Measuring glucocorticoid metabolites in faeces has proven a useful, non-invasive method to monitor adrenocortical activity in several farm and wild species. Unlike plasma cortisol, whose sampling requires restraint and blood draws, faecal cortisol metabolites (FCM) may be particularly suitable for farmed silver foxes as these animals are sensitive to handling by humans. Prior to using FCM as a potential indicator of stress in silver foxes, however, a proper physiological and/or biological validation is required. Here, we determined FCM concentrations in 30 silver foxes (10 adult vixens, 10 juvenile females and 10 juvenile males) every alternate hour for 24h after 1) an increase in cortisol induced by injection with synthetic ACTH (hereafter ACTH), and 2) a 2min period of handling and restraint. Baseline FCM values, recorded every fourth hour for 24h before the ACTH and handling treatments, served as controls. FCM values increased significantly following ACTH injection (P=0.0001) and handling (P<0.0001). The time to reach peak FCM concentrations after ACTH injection tended to differ between groups (P=0.055) averaging (±SE) 11.0±1.04, 10.6±1.30 and 7.8±0.20h for vixens, juvenile females and juvenile males, respectively. After handling, peak FCM values were reached after 10.1±0.55h with no significant differences between groups. Peak concentrations averaged 2143±264ng/g after the ACTH and 1008±128ng/g after handling, compared to 475±48ng/g for baseline levels. Peak FCM values tended to vary between individuals more in females than in males. Baseline FCM concentrations prior to handling were, unexpectedly, higher in more confident foxes (P=0.004), a finding perhaps indicating a potential preparative role of cortisol in silver foxes.

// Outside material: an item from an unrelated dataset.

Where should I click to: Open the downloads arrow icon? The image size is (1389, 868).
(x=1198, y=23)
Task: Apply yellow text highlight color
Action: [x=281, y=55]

There was also a negative trend between foxes’ confidence and their times to reach peak FCM concentrations after handling (P=0.062), suggestive of a prolonged adrenocortical activation in more fearful individuals. Based on the rates that foxes produce faecal samples and the times to reach maximum FCM concentrations, we suggest a four hour delay to first faeces collection, before collecting samples every third hour the next 12 following hours to monitor elevations after an acute stressor. Our study confirms faecal cortisol metabolites as a valid indicator of adrenocortical activity in farmed silver foxes.